Data section start

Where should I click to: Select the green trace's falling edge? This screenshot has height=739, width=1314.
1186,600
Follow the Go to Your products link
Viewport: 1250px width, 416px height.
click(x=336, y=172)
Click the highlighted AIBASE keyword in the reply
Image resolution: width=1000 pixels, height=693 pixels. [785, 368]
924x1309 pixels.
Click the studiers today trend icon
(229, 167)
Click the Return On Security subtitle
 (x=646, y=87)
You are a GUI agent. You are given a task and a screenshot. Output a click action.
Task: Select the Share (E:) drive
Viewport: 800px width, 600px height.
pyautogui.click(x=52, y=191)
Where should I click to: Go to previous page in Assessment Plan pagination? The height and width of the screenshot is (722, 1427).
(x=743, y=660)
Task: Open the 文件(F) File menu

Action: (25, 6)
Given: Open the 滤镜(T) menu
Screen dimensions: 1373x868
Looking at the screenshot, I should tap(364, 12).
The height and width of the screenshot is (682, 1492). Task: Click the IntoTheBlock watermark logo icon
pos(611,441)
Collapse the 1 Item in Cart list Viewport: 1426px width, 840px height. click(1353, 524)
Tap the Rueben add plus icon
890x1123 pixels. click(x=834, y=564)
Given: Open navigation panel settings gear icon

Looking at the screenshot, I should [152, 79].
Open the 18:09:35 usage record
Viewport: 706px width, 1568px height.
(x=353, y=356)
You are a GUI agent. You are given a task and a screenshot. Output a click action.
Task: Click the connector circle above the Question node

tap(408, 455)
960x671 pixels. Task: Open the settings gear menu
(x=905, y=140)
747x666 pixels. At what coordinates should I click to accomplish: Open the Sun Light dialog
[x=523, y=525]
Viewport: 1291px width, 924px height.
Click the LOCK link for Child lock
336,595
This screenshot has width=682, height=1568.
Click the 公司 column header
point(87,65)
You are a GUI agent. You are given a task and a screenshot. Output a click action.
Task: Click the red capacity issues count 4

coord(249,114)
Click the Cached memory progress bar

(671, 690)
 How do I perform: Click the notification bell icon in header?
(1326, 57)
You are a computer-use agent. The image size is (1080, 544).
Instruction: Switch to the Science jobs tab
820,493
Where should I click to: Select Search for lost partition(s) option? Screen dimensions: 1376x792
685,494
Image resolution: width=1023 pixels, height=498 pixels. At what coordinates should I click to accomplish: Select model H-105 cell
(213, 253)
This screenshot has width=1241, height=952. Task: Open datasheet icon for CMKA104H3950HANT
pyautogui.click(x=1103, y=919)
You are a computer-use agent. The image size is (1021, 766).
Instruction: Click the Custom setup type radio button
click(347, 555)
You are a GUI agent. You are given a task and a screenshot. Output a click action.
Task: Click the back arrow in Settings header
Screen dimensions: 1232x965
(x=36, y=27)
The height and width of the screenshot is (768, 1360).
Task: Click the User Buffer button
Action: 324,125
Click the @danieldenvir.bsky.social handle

Data section end

Quote every entry exactly.

Where should I click to: Select the green trace's falling edge? This screenshot has height=739, width=1314.
1186,600
Follow the Go to Your products link
Viewport: 1250px width, 416px height.
click(x=336, y=172)
Click the highlighted AIBASE keyword in the reply
Image resolution: width=1000 pixels, height=693 pixels. [785, 368]
924x1309 pixels.
Click the studiers today trend icon
(229, 167)
Click the Return On Security subtitle
 (x=646, y=87)
You are a GUI agent. You are given a task and a screenshot. Output a click action.
Task: Select the Share (E:) drive
Viewport: 800px width, 600px height.
pyautogui.click(x=52, y=191)
Where should I click to: Go to previous page in Assessment Plan pagination? The height and width of the screenshot is (722, 1427).
(x=743, y=660)
Task: Open the 文件(F) File menu

Action: (25, 6)
Given: Open the 滤镜(T) menu
Screen dimensions: 1373x868
Looking at the screenshot, I should tap(364, 12).
The height and width of the screenshot is (682, 1492). Task: Click the IntoTheBlock watermark logo icon
pos(611,441)
Collapse the 1 Item in Cart list Viewport: 1426px width, 840px height. click(1353, 524)
Tap the Rueben add plus icon
890x1123 pixels. click(x=834, y=564)
Given: Open navigation panel settings gear icon

Looking at the screenshot, I should [152, 79].
Open the 18:09:35 usage record
Viewport: 706px width, 1568px height.
(x=353, y=356)
You are a GUI agent. You are given a task and a screenshot. Output a click action.
Task: Click the connector circle above the Question node

tap(408, 455)
960x671 pixels. Task: Open the settings gear menu
(x=905, y=140)
747x666 pixels. At what coordinates should I click to accomplish: Open the Sun Light dialog
[x=523, y=525]
Viewport: 1291px width, 924px height.
Click the LOCK link for Child lock
336,595
This screenshot has width=682, height=1568.
Click the 公司 column header
point(87,65)
You are a GUI agent. You are given a task and a screenshot. Output a click action.
Task: Click the red capacity issues count 4

coord(249,114)
Click the Cached memory progress bar

(671, 690)
 How do I perform: Click the notification bell icon in header?
(1326, 57)
You are a computer-use agent. The image size is (1080, 544).
Instruction: Switch to the Science jobs tab
820,493
Where should I click to: Select Search for lost partition(s) option? Screen dimensions: 1376x792
685,494
Image resolution: width=1023 pixels, height=498 pixels. At what coordinates should I click to accomplish: Select model H-105 cell
(213, 253)
This screenshot has width=1241, height=952. Task: Open datasheet icon for CMKA104H3950HANT
pyautogui.click(x=1103, y=919)
You are a computer-use agent. The image size is (1021, 766).
Instruction: Click the Custom setup type radio button
click(347, 555)
You are a GUI agent. You are given a task and a screenshot. Output a click action.
Task: Click the back arrow in Settings header
Screen dimensions: 1232x965
(x=36, y=27)
The height and width of the screenshot is (768, 1360).
Task: Click the User Buffer button
Action: 324,125
Click the @danieldenvir.bsky.social handle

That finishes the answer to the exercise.